Her image was of a piece with Skyblaze’s whole way of doing business. Even working under the auspices of Sony, it still behaved like an indie label. Within a few months of the deal, Namane realized that Sony wasn’t going to ramp up the marketing effort for Even Closer. “There was a radio promotions guy who was supposed to be working the record, and it just kinda didn’t happen,” he said. “The record never grew beyond the markets we had gotten. That guy ended up getting fired, and a new person came on, but by then we just said, ‘Okay, whatever, let’s just start working on a new album.'” In early 2005 “Closer” went #1 in Detroit, but Sony had already given up. Skyblaze had shifted all its efforts towards Change it All, which dropped that December. Namane, Goapele, and Theo took their earnings and built a studio in Emeryville, and would later move to their current digs in West Oakland.

Skyblaze’s contract with Sony allowed Sony to share revenue on the distribution of Even Closer, although Skyblaze still owned the masters. It also permitted Sony to bankroll and oversee up to three additional albums. In mid-2006 the option to renew came up, and Skyblaze sent its parent label a letter giving it sixty days to decide whether to make another record. Sony dragged its heels, probably because label chair Donnie Ienner had just resigned, and everyone under him had cold feet, Namane surmised. At that time the only artists Sony was promoting were guaranteed top sellers who had platinum records already — e.g., Beyoncé, John Legend, and Amerie. “Most artists, if they’ve only been signed to a major — if they had a demo, and some A&R signs them — then the label is all they have,” Namane explained. Labels are very good at convincing you that ‘We are what makes you famous.’ So most artists would never take that option and say ‘Hey, it’s time for you to pay up.’ They’re not famous enough and powerful enough to do that.” But Goapele already had a whole infrastructure behind her, plus a recording studio and a coterie of producers — many of who had started at Skyblaze. She was on track to sell 100,000 copies of Change It All and make a third album.

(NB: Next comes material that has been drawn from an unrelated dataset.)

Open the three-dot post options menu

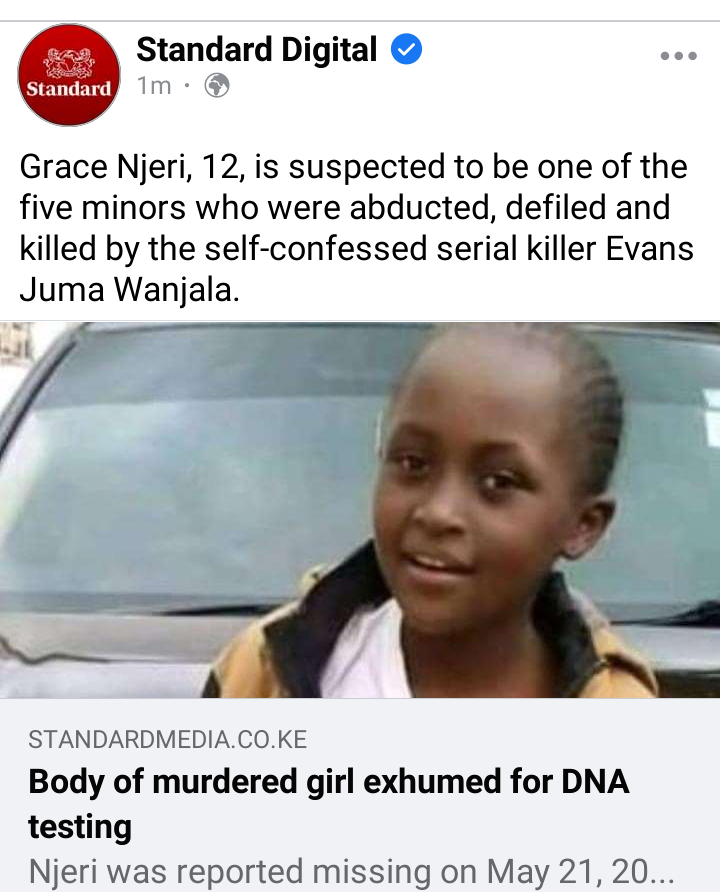pyautogui.click(x=678, y=56)
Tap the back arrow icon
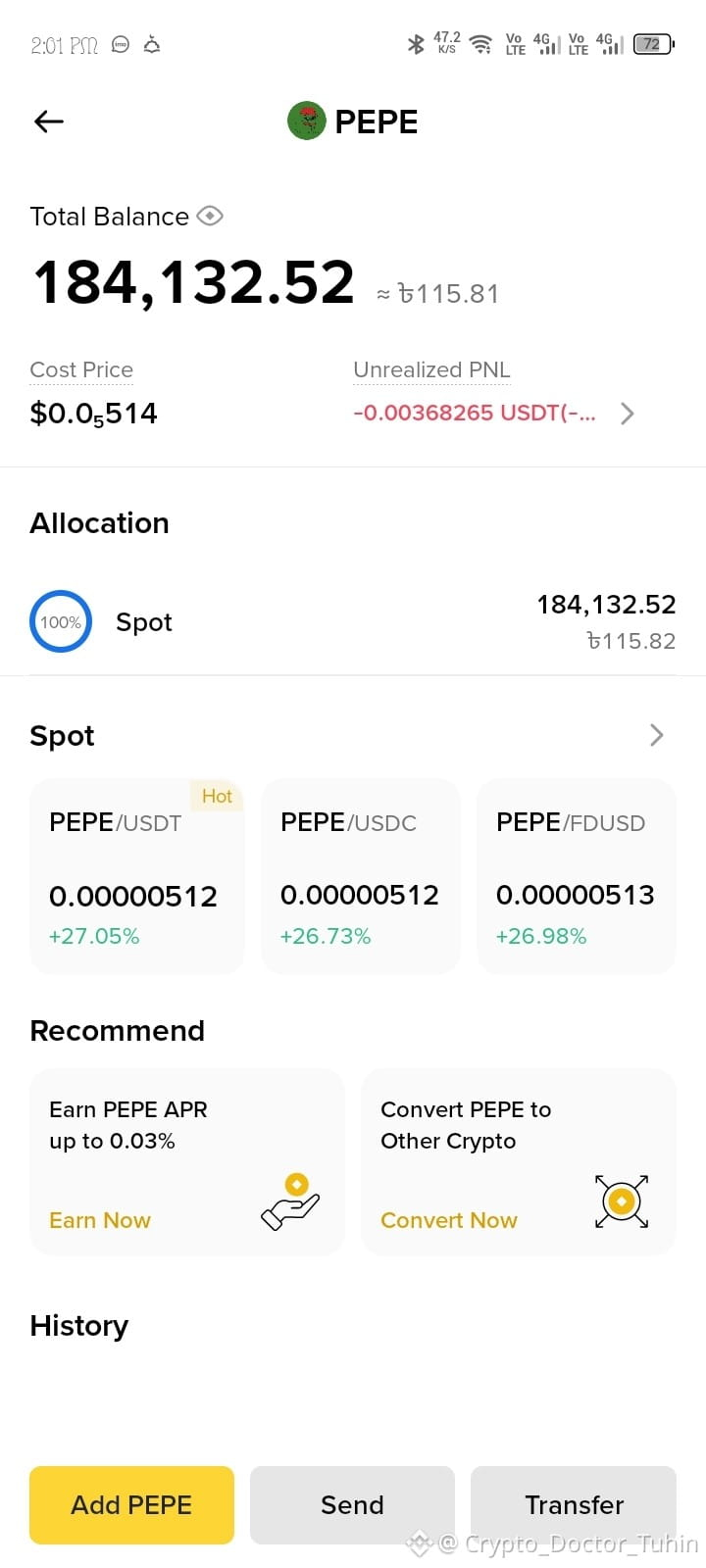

“Our perspective was not that we were getting dropped,” said Namane. “We were forcing the issue. We wanted all of the rights back.”

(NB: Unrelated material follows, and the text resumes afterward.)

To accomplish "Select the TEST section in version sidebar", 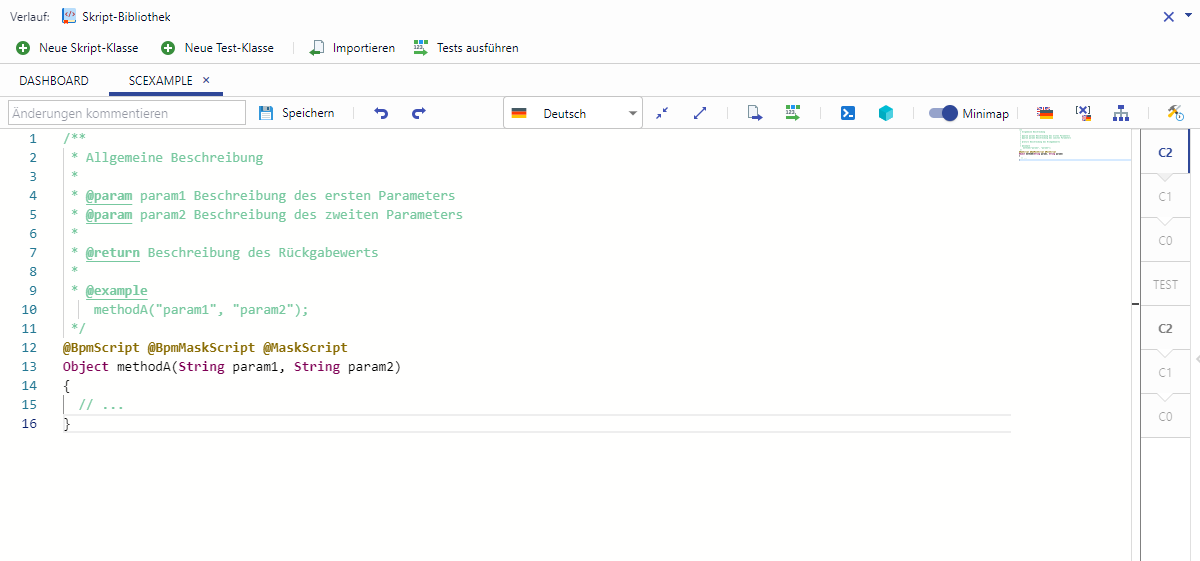I will (1165, 285).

Thus, Sony terminated their contract in 2006, and Goapele took a brief hiatus to have a baby. Skyblaze moved to its current studio the Zoo, a new-music incubator funded by retired Google software engineer Dave Watson. The Zoo is an ideal place for Goapele to indulge her plodding and meticulous album-making process. (She’s the kind of musician who revises a song up to five times before it’s finished.) All the rooms have couches. There’s a place to shower and a small gym with rubber workout balls. Goapele spent much of the last year recording her new album here while Namane set his sights on a new business venture — the Brick & Mortar Music Hall, which he and Michael O’Connor will open at the end of this month. They’ve divided the space into several storefronts: Three retail spaces in the front lead into the two-tiered music venue, which abuts a large Caribbean Creole restaurant. The retail portion will include a men’s clothing store operated by O’Connor (he also owns the Mission District shop Density, which specializes in urban couture), and a fashion boutique called Indigo that O’Connor will co-own with Goapele. (She says her role will mainly be “conceptual.”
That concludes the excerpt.